It was already evident to Jamaicans and members of the diaspora given the number of COVID-19 cases over the past month and the state of the hospitals, but on Sunday, March 21, Prime Minister Andrew Holness declared that Jamaica had reached its breaking point in the management of the COVID-19 pandemic.
As promised, Holness announced a slew of stronger measures, including a series of lockdowns for the next three weekends. The Prime Minister lashed out at some residents for not adhering to the protocols, saying that although the government had tried to hold off imposing any form of lockdown, the selfishness of some Jamaicans would be felt by all.
“Some people have interests in going to parties. It is the ultimate expression of social selfishness to be pursuing these kinds of activities which aid in the spread,” Prime Minister Holness said.
The minister of health and wellness, Dr. Christopher Tufton also echoed Holness’s comments and painted a grim picture of the healthcare system. Dr. Tufton said that some sick patients across Jamaica now have to be housed under subpar conditions because hospitals are overcapacity.
“There are some thirteen hospitals, including Kingston Public and the University Hospital, that are now in the red alert zone and they have all exceed 100% of their COVID-19 isolation capacity. To exceed the capacity means that we now have to house positive patients who have to be hospitalized under less than ideal circumstances. In other words, we have to put them in makeshift sections of the hospital. That is the clearest indicator of a system being overwhelmed — in some cases, up to 150% of capacity,” Dr. Tufton explained.

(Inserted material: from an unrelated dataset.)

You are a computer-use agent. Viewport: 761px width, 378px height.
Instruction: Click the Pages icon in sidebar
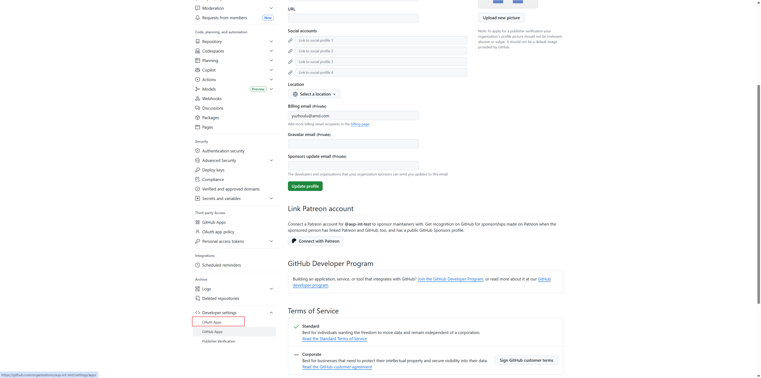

To curb the spike in cases, Jamaicans will have to stay at home for the next three weekends. The lockdowns would begin from midday on Saturdays to Mondays at 5 a.m. During the Easter holidays, the lockdown will commence on Good Friday, April 2 to 5 a.m. on April 6th.
On the ‘no movement’ days, only people employed to essential businesses, people seeking emergency medical care and those traveling to and from the airports will be allowed to travel.
Other measures announced include extensions of the UK travel ban until mid-April and the pretesting travel requirement until June 30, a ban on funerals and closure of beaches and attractions.
Harsher Penalties for those Who Breach COVID-19 Protocols
One key component of the COVID-19 management that the Jamaica government has struggled with is the enforcement of the protocols. But that could change following the new changes Disaster Risk Management (Amendment) Act.
The legislation has been used by the government to legally implement and enforce COVID-19 restrictions.
On March 23, the House of Representatives approved amendments to the Act to add a ticketing system with fines for persons who breach COVID-19 protocols. The fines range from JMD $3000 for tier one offenses like using a river outside of the specified times to JMD $500,000 for tier ten offenses like operating a bar, club, or attraction during a prohibited period.
In showing his support for the new fines, the island’s Minister of Justice, Delroy Chuck said, “This country needs some discipline and it’s the intention that this bill will assist the police force to save lives. Our hospitals are overflowing and unless we have some drastic actions, lives will be lost.”
The new penalties have also been supported by the Prime Minister and members of the opposition, People’s National Party.